> **TEKST OM TE LEZEN**:
Anleitung RT_FF_1220_U_SPK2:_
8.3.2 Aandrijfriem spannen of verwisselen
De vier schroeven van de motorbevestiging met ±
1 slag losdraaien m.b.v. een inbussleutel (fig. 62).
De riem is dan ontspannen, indien nodig een
nieuwe riem installeren.
De motor met een schroevendraaier naar rechts
verschuiven tot de gewenste riemspanning is
bereikt. Motor steeds met de schroevendraaier
op positie houden terwijl u de 4
motorbevestigingsschroeven kruislings aandraait
(fig. 63).
Plastieken afdekking opnieuw aanbrengen.
8.4 Zaag afstellen
8.4.1 Aanslagbegrenzing voor de schuine stand
van het zaagblad afstellen
De zaag beschikt over afstelbare aanslagen voor de
standen 0° en 45°.
Voor de controle en afstelling:
De zaag naar de stand voor afkort- en
versteksneden brengen en de machinekop
ontgrendelen. De machinekop verticaal zetten.
Een winkelhaak van 90° tussen de zaagtafel (2)
en de linkerkant van het zaagblad (4) aanzetten
(fig. 64). Erop letten dat de winkelhaak schoon bij
het zaagblad aansluit en geenszins de
snijplaatjes van het zaagblad aanraakt.
Controleren of de hoek exact 90° bedraagt. Is dit
niet het geval, de contramoer (fig. 65, pos. 57)

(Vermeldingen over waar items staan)
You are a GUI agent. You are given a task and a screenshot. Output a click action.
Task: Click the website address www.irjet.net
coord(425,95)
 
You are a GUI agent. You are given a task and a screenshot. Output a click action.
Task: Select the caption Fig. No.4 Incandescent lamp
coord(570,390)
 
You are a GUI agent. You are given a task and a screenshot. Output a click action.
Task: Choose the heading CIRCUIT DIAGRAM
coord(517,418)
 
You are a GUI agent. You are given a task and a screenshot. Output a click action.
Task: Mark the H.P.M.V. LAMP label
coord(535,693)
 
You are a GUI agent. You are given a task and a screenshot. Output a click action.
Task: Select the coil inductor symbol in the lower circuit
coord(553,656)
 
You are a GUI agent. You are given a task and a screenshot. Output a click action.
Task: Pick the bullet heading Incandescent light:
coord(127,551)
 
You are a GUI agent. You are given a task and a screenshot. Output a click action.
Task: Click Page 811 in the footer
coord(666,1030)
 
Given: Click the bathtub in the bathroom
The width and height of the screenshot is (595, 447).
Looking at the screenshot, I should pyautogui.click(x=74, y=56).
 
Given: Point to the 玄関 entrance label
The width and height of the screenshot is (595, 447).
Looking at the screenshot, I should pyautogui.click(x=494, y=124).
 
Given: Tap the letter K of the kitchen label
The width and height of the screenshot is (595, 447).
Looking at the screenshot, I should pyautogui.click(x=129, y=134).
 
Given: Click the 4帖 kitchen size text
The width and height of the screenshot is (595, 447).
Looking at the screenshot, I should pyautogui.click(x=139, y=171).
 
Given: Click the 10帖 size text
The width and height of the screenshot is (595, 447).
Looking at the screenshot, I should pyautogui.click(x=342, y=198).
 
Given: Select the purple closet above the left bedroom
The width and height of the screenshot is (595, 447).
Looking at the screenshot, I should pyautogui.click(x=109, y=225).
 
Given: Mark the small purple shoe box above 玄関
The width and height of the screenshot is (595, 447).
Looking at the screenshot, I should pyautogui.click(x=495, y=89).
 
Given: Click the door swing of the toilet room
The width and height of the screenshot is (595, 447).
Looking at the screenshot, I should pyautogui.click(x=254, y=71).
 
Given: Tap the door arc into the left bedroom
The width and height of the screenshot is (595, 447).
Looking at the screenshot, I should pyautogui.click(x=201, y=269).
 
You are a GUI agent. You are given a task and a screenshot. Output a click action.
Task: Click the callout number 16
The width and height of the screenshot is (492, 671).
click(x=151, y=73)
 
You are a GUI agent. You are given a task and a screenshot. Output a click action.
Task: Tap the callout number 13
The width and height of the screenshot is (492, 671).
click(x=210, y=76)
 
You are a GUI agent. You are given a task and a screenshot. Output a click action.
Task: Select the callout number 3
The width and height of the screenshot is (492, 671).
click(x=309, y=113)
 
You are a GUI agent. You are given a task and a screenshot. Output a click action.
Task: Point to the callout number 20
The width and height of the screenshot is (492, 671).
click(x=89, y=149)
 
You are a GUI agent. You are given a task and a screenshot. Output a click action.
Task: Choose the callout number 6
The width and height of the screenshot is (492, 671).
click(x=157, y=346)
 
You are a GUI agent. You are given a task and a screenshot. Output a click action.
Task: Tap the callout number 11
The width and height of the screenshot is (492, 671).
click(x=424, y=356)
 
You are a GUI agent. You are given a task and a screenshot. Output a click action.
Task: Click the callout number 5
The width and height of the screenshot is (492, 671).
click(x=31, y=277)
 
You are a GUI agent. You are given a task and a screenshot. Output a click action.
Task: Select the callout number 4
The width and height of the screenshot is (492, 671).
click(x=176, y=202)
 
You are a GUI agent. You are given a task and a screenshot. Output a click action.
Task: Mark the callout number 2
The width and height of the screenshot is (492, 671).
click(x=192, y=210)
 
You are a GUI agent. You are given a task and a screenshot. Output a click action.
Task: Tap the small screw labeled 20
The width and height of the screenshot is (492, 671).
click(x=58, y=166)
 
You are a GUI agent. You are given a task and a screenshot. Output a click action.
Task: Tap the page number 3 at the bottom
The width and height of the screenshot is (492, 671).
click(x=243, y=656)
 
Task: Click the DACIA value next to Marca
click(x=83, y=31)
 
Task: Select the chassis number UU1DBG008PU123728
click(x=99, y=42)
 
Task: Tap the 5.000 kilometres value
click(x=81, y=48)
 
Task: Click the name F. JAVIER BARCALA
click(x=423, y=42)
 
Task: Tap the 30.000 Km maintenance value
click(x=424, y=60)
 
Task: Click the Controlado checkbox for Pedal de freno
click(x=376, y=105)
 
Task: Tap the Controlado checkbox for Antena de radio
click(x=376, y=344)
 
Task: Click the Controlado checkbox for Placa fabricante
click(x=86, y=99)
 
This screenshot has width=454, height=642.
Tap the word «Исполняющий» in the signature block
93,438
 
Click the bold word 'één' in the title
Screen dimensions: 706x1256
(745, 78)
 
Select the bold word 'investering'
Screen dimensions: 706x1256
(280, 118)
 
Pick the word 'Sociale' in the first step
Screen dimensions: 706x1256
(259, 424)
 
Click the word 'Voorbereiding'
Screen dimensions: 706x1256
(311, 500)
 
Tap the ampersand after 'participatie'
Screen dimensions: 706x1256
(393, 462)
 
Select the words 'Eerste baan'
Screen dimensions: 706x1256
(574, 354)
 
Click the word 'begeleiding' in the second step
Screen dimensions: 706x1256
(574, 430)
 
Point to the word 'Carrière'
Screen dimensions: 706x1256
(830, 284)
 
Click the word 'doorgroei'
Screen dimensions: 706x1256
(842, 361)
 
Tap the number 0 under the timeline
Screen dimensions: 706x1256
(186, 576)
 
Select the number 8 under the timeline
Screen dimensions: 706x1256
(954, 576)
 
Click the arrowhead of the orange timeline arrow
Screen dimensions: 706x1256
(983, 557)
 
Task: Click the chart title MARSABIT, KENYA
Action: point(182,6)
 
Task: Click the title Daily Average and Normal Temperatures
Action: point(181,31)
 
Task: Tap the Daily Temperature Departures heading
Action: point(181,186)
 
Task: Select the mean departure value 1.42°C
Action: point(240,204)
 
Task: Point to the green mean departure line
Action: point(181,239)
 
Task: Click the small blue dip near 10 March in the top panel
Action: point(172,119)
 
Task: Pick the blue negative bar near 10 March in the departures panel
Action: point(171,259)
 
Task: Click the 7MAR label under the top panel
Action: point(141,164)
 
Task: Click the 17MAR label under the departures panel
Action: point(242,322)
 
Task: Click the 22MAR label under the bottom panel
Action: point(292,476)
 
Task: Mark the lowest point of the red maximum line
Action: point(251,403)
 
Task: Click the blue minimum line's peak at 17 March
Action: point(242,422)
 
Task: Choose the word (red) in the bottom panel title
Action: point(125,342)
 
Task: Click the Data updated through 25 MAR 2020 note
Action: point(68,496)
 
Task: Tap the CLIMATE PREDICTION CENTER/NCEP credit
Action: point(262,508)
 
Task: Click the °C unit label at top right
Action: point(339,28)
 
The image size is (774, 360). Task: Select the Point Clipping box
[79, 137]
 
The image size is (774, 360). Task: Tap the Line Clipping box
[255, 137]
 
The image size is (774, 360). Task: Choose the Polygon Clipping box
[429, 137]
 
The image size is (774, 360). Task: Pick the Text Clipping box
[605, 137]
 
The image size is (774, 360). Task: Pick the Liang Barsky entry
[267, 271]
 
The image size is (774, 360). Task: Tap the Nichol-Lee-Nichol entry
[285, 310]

> **OPDRACHTEN**:
1 - Voor welke twee standen heeft de zaag volgens de handleiding afstelbare aanslagen?
2 - Zet de alinea uit de handleiding die begint met "De motor met een schroevendraaier" om in een korte lijst van stappen, met behoud van de belangrijkste feiten.
3 - Citeer uit de handleiding het stuk tussen "Plastieken afdekking opnieuw" en "standen 0° en 45°.", beide inbegrepen.

> **UITWERKINGEN PER OPDRACHT**:
1 - Voor de standen 0° en 45°.

2 -
- Schuif de motor met een schroevendraaier naar rechts tot de gewenste riemspanning bereikt is.
- Houd de motor met de schroevendraaier op zijn plaats.
- Draai intussen de vier motorbevestigingsschroeven kruislings aan (fig. 63).

3 -
Plastieken afdekking opnieuw aanbrengen.
8.4 Zaag afstellen
8.4.1 Aanslagbegrenzing voor de schuine stand
van het zaagblad afstellen
De zaag beschikt over afstelbare aanslagen voor de
standen 0° en 45°.